## start Data shown
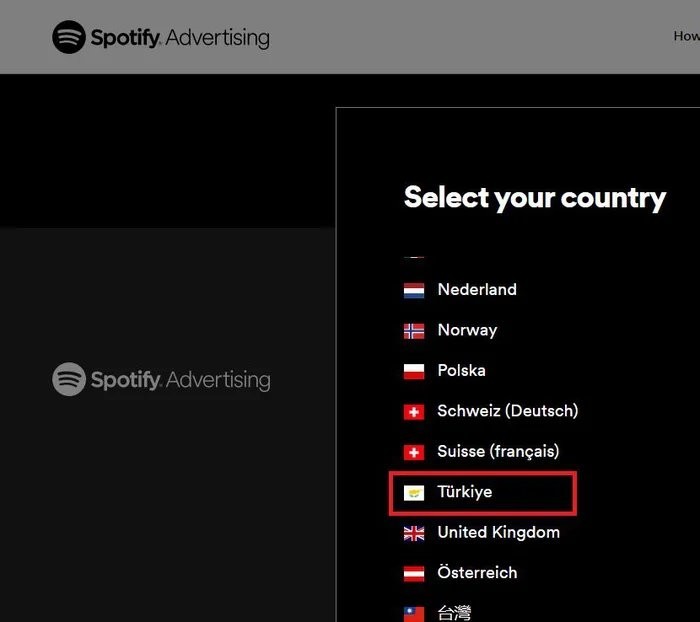
Task: Click the flag beside Schweiz (Deutsch)
Action: click(x=414, y=412)
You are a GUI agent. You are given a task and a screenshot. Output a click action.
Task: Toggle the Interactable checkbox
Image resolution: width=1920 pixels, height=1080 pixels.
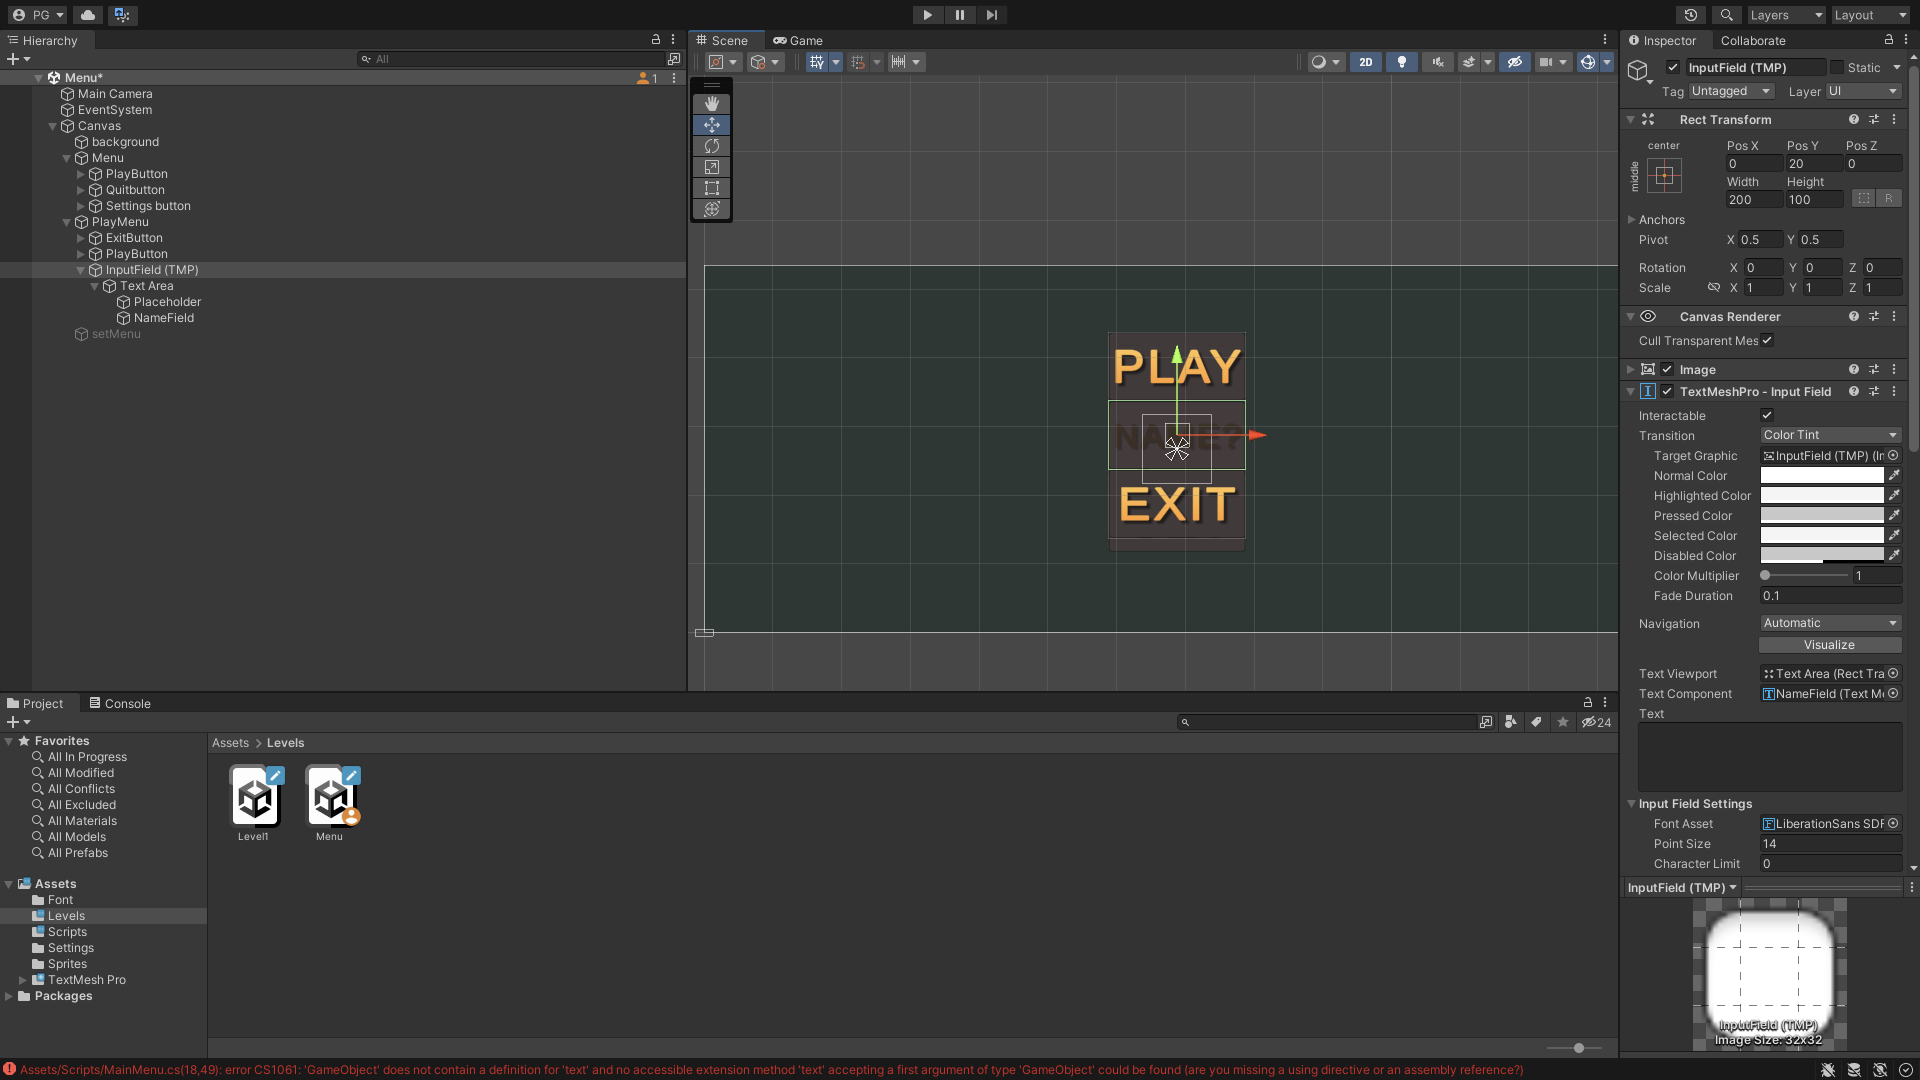click(1767, 416)
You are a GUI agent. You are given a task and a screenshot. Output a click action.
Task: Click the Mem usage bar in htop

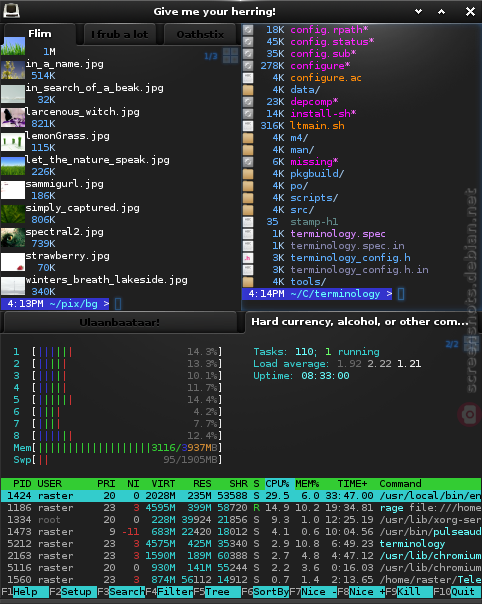pyautogui.click(x=118, y=448)
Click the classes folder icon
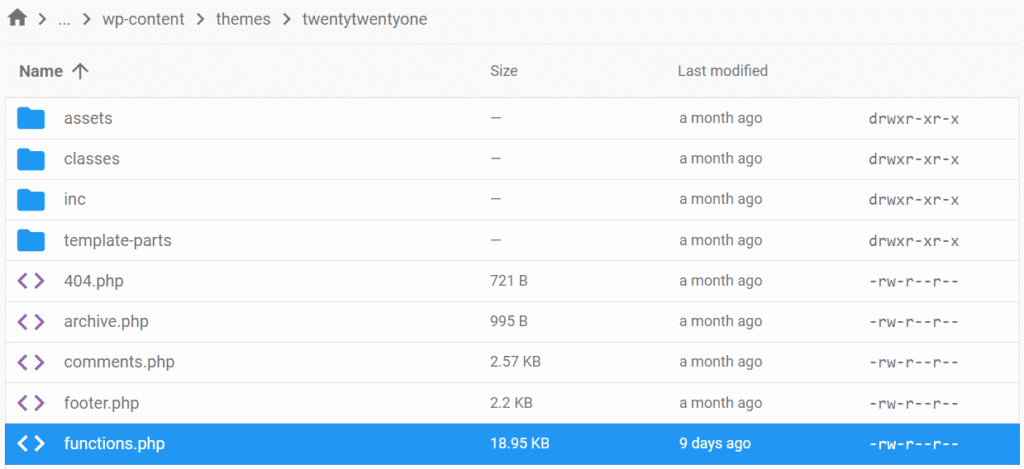 31,159
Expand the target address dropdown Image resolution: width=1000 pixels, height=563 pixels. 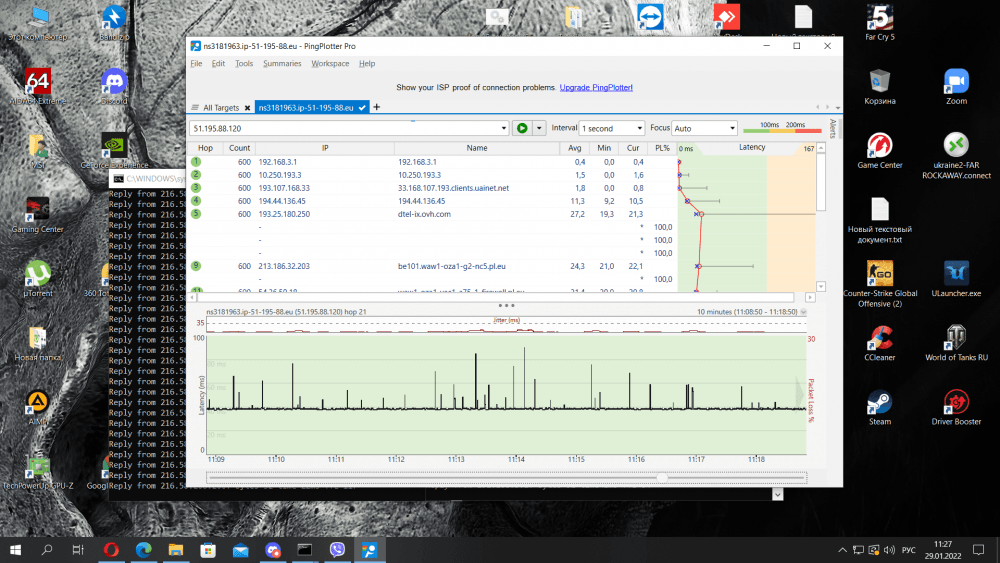pyautogui.click(x=504, y=128)
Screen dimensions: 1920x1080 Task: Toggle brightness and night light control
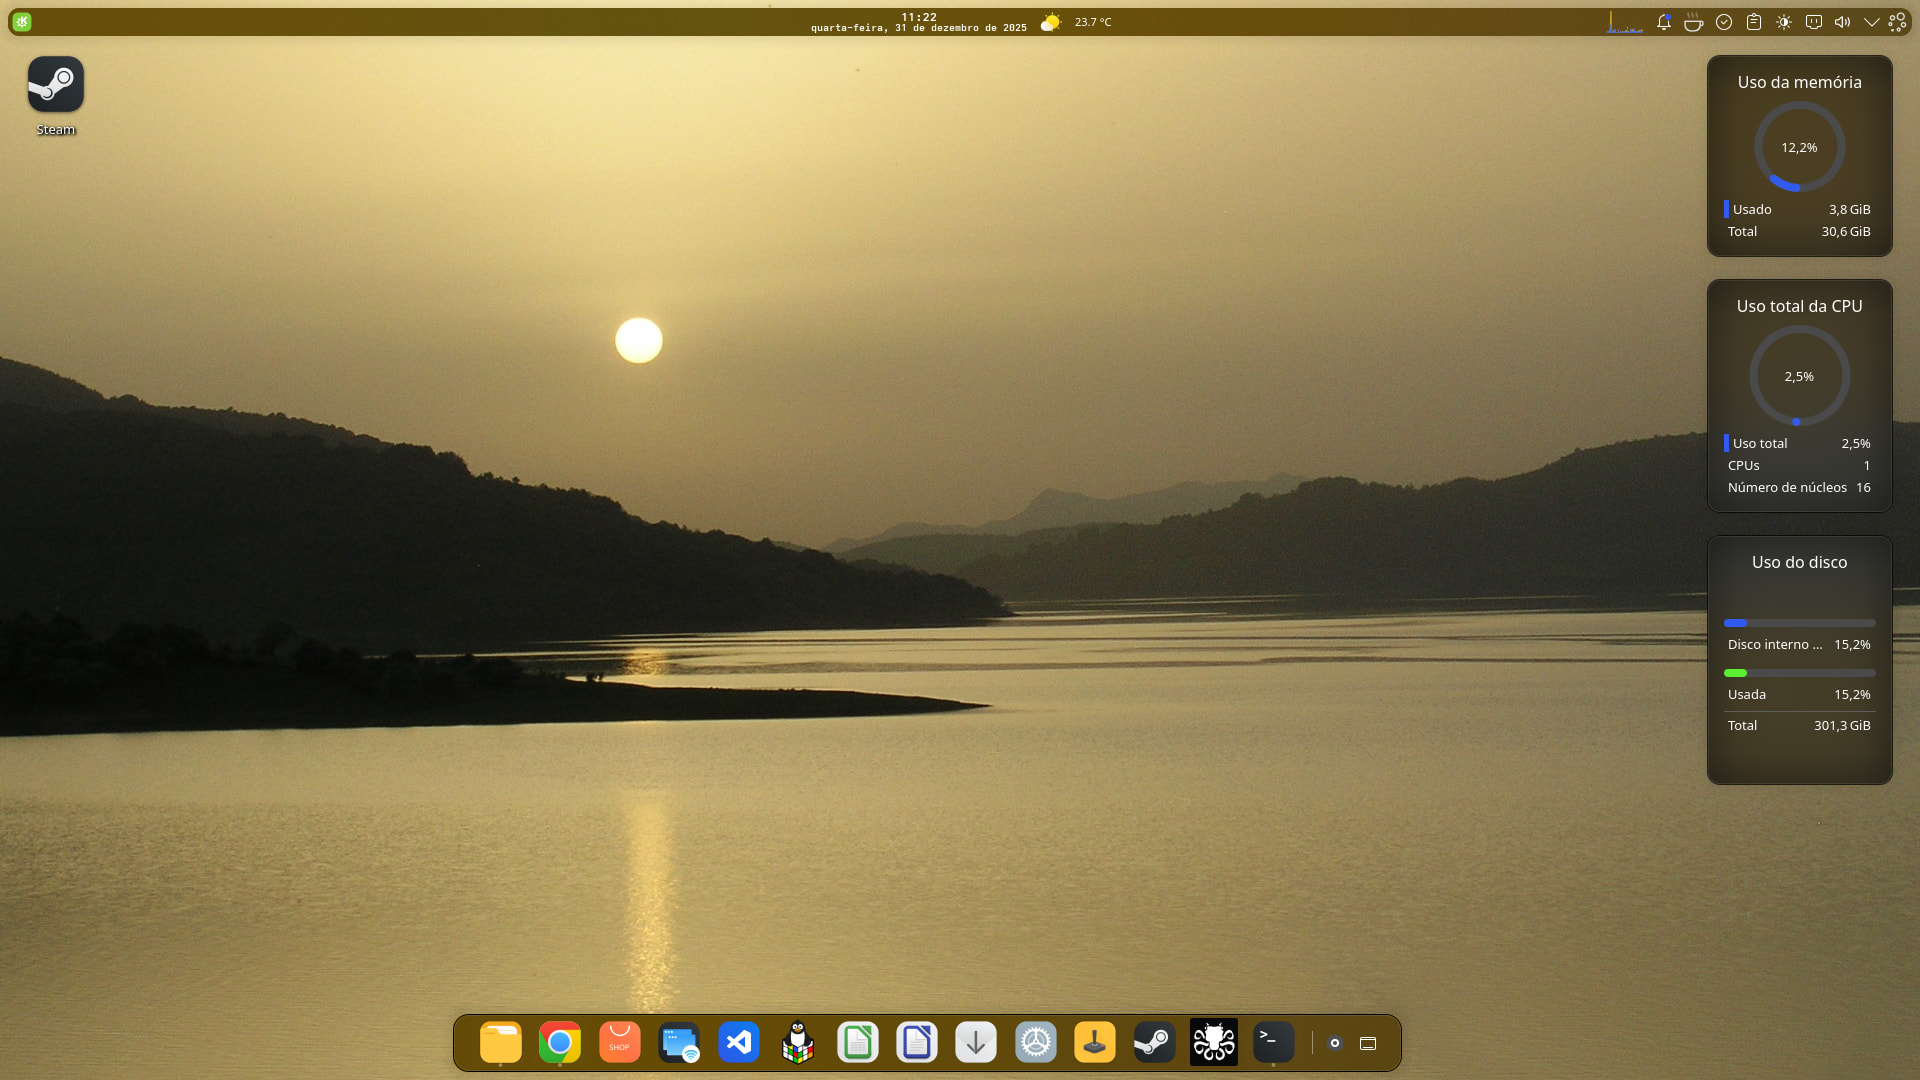1783,22
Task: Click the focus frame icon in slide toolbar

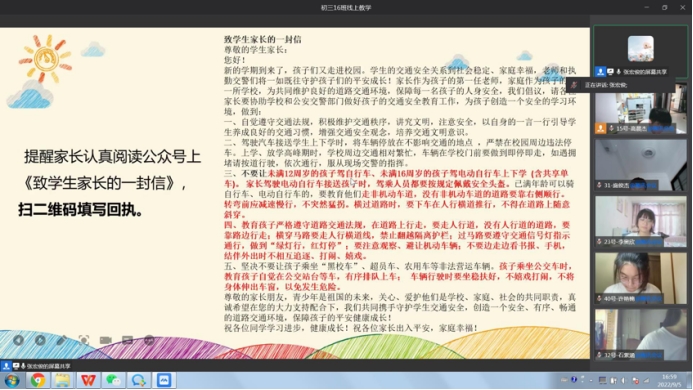Action: (84, 340)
## end Data shown
#### Given request
Reproduce the entries verbatim from the line containing "Screen dimensions: 1920x1080" up to and including the final line of the entries, omitting the pictures.

#### Written response
Screen dimensions: 1920x1080 Task: Toggle brightness and night light control
1783,22
Task: Click the focus frame icon in slide toolbar

Action: (84, 340)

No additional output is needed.